I believe that everything we do needs to be rooted in the historical context, without it we assume that everything that has gone before has nothing to teach us, whereas the reality is that much has been done that could be of relevance, if only it was known about.

To take just one example, a project at Hamline University in the USA in the 1970s explored how librarians could support teaching. Assistants were appointed to work closely with teachers, sitting in on courses, identifying material that was often of more use to undergraduates than the research papers the teacher was citing, and generally performing the kind of 'information scientist' role that Jason Farradane (another forgotten name?) promoted in industry. The report demonstrated the efficacy of employing librarians in this role but also pointed to the economic costs and, as a result, the initiative was abandoned and the report forgotten. But that report says more about how to engage with teaching and how to support the learner than the vast majority of publications on 'information literacy' do today - sadly, it is never cited :-)

19 July 2008

Google search technology

The Technologies Behind Google Ranking are the subject of an item in the Official Google Blog. The title is a little misleading, since the article tells us what the technology does rather what it is :-)

16 July 2008


Thanks to Jim Till's Weblog for drawing my attention to Gunther Eysenbach's paper at the E-PUB conference on WebCite. Readers of Information Research will probably be aware that we now ask authors to archive any referenced Web documents to WebCite to avoid the common problem of "link rot". Eysenbach's paper is a useful account of WebCite and of its plans for the future.

05 July 2008

A vote for Opera

In Thursday's issue of the Technology supplement to the Guardian newspaper, Andrew Brown promotes Opera as his browser-of-choice over Firefox. Brown likes the fact that:
"It does the two things that I really need in any browser, which are tab management and ad-blocking, very well indeed. It has a crude but effective note facility which can be synchronised across computers. The bookmarks and the history are both indexed and can be searched almost instantaneously"
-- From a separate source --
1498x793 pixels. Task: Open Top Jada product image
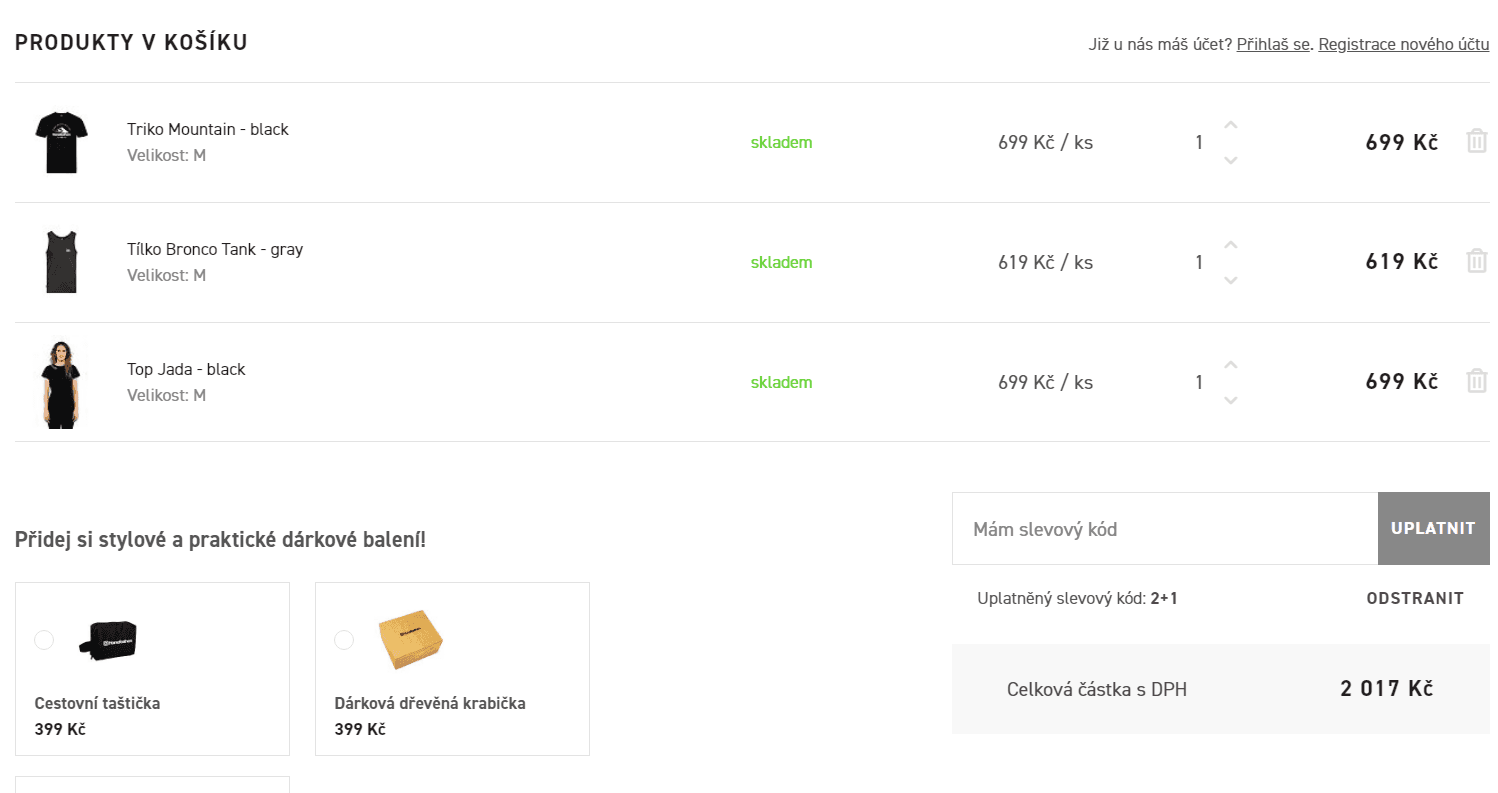click(61, 384)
He also likes the mail client incorporated into Opera and, from his description, if you want to keep your e-mails on your own hard disc, Opera would seem to have things to recommend it.

Before Firefox came along, I often used Opera in preference to IE, and, of course, Opera introduced a number of features (such as tabs) which many now associate with Firefox. However, I'm now permanently hooked to Firefox and, although I have tried out the latest version (Opera 9.5) I think I'm pretty unlikely to go over to it now. But, you never do know...

The IR reader survey

This little widget tells you how many people have responded to the readership survey:

online surveys

The curious thing is that people appear to drop out without completing the survey. So, as of now, 455 people have answered question 1, but only 428 are shown as having completed, and by the time we get to the final question, only 421 are shown to have answered. If anyone has experienced difficulty in completing the questionnaire, please let me know.

Report on open access

Peter Suber's regular report on the state of open access deals this month with "Open access and the last-mile problem for knowledge". The last mile problem is "the one at the end of the process [of research and scholarly communication]: making individualized connections to all the individual users who need to read that research". The point of OA, of course, is that as it grows, the 'last mile problem' reduces, since all one requires for access is an Internet connection. A very interesting and thoughtful piece.